Andy W at 2:46 am on January 10th, 2009

TO be honest Vicky, I really don’t think people target the BB when they’re raising under the gun .. I think it’s a fold pre imo (as we say).  Good effort though, and nice shout for QPR on the commentary !  Enjoy the rest of your stay,

Andy.


Victoria Coren at 6:35 am on January 10th, 2009

Not yours maybe… but the fact is, after we got into the money on day two/three, I saw a fair few people raising my blinds (including UTG) and then passing for reraises from others before it even got round to me.. It’s the most aggressive live tournament I’ve ever played (possibly cos also the one with the youngest field and biggest proportion of online qualifiers, so they’re all both immortal and in cheap) and I swear to God they’ll raise from anywhere with anything!

  But I admit there were two factors that got in the way; one was the desert of cards on day 3, which made me fearful that day 4 would be the same way and 66 might be the best hand I saw during the “must move” phase. And another factor was that I was on the feature table, the TV table; these always make me nervous (the chosen feature table of a big MTT, as opposed to a specific studio-based televised event) - even an experienced old TV pro like me can be affected by the cameras, and I get weirdly worried about playing too weak so I probably over-compensate.
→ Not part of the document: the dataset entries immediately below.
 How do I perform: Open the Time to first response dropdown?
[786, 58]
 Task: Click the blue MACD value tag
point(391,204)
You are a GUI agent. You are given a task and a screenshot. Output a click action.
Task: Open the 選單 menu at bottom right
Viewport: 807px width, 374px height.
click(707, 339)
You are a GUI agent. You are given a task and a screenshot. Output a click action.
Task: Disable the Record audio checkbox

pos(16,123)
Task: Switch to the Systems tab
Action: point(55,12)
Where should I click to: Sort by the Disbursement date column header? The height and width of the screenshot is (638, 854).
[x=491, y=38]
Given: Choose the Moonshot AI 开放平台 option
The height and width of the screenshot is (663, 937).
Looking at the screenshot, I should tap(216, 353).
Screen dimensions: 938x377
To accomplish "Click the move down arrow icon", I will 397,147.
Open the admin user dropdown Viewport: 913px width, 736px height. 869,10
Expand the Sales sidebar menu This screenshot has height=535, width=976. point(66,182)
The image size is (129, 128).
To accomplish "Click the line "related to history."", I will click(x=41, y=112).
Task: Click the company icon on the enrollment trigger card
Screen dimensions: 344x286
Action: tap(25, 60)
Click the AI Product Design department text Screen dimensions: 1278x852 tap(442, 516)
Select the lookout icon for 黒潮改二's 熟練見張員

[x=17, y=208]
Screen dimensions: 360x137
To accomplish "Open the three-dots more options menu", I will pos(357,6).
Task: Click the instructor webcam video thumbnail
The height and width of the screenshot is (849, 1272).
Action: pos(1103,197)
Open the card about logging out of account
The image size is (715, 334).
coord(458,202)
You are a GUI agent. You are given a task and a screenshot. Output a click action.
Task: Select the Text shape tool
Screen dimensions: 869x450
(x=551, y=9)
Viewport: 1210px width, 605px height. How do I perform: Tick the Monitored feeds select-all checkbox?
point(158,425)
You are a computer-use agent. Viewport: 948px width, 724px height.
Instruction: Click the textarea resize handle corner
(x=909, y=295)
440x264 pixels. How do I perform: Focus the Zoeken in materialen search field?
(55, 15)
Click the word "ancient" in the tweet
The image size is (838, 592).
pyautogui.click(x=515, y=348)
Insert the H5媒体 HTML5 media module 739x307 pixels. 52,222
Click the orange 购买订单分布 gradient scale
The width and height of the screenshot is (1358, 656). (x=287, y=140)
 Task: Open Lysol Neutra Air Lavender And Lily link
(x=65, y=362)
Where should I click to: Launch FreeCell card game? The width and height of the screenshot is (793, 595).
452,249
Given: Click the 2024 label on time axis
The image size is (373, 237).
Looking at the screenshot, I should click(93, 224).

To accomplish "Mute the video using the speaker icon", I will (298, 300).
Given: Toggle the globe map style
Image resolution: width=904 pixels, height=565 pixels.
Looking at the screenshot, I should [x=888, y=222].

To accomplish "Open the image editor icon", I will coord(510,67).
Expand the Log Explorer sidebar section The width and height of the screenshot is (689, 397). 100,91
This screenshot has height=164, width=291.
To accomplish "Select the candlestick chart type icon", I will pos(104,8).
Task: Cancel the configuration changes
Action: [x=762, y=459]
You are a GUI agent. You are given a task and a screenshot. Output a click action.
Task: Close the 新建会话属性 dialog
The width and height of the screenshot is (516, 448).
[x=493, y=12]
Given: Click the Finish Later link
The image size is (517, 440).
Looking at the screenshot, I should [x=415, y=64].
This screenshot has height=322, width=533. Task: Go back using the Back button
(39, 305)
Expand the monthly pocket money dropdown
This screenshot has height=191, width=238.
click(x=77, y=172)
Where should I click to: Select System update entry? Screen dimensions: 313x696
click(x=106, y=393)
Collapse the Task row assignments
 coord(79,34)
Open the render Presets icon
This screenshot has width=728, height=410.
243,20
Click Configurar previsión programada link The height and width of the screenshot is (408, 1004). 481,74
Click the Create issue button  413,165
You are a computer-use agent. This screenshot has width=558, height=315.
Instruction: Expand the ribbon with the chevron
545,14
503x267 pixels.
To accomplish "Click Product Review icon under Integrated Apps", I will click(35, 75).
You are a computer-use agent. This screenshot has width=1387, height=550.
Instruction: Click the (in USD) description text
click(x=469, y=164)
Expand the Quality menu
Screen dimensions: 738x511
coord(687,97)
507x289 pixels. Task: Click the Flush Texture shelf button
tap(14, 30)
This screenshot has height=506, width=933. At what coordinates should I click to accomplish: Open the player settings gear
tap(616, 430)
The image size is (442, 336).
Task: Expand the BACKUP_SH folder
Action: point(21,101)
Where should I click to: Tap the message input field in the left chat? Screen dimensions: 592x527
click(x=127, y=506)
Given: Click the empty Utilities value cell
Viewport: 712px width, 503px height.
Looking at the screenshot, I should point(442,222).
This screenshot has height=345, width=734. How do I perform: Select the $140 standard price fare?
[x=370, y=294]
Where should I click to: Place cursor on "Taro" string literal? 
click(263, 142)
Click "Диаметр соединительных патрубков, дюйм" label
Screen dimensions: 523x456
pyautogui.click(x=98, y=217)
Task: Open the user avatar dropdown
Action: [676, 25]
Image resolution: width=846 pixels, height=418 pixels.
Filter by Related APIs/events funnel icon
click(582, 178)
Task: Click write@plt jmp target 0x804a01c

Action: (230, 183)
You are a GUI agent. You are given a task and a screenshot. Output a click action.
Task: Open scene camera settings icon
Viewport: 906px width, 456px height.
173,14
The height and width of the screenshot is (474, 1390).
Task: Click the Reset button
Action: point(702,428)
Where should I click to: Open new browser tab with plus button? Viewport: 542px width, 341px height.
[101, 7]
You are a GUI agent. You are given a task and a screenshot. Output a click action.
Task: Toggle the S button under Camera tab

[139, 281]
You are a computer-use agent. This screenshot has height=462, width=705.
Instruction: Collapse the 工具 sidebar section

Chances are, with nobody looking at my cards and nobody doing live commentary, I might have quietly slipped the sixes into the muck.

  But I might not’ve.

  And hey - there were two other sixes in the deck, right…?

;-)


R at 12:59 pm on January 10th, 2009

Congratulations!! What a way to start a year! Niiiiiice!

I’m still a bit baffled by that wine/coke stunt at the start of the WCP. 

What was the point of that :-) :-) :-)

Who informed the commentators?

Btw:  I bluffed my way to second place yesterday night in a pretty big live tournament - (niiiice! my first live cash in weeks and my biggest so far). Juheeeeeeeeeeeeeeee!


David Bodycombe at 2:29 pm on January 10th, 2009

So it’s come to this: smileys.

Well played. “Best of a bad situation” cases are a source of endless fascination. It seems crazy that, say, J2 or 67s are slightly better cards to go in with against tens than sixes, but they are.

I have a theory that the Scandanavian style of play-any-hand is an example of swarm theory in action. Even if they play crazy, if there’s enough of them around one will get lucky and win on behalf of the flock. But there’s nothing more satisfying than shooting down a hyper-aggressive player when you’ve checked after hitting trips on the flop.


Victoria Coren at 11:32 pm on January 10th, 2009

“Swarm theory”, I like that. Just right.

But “wine/coke stunt” ? What wine/coke stunt? I wasn’t listening to the commentary, I was at the table…


R at 6:32 pm on January 11th, 2009

Well, I don’t remember exactly (why, oh, why??)...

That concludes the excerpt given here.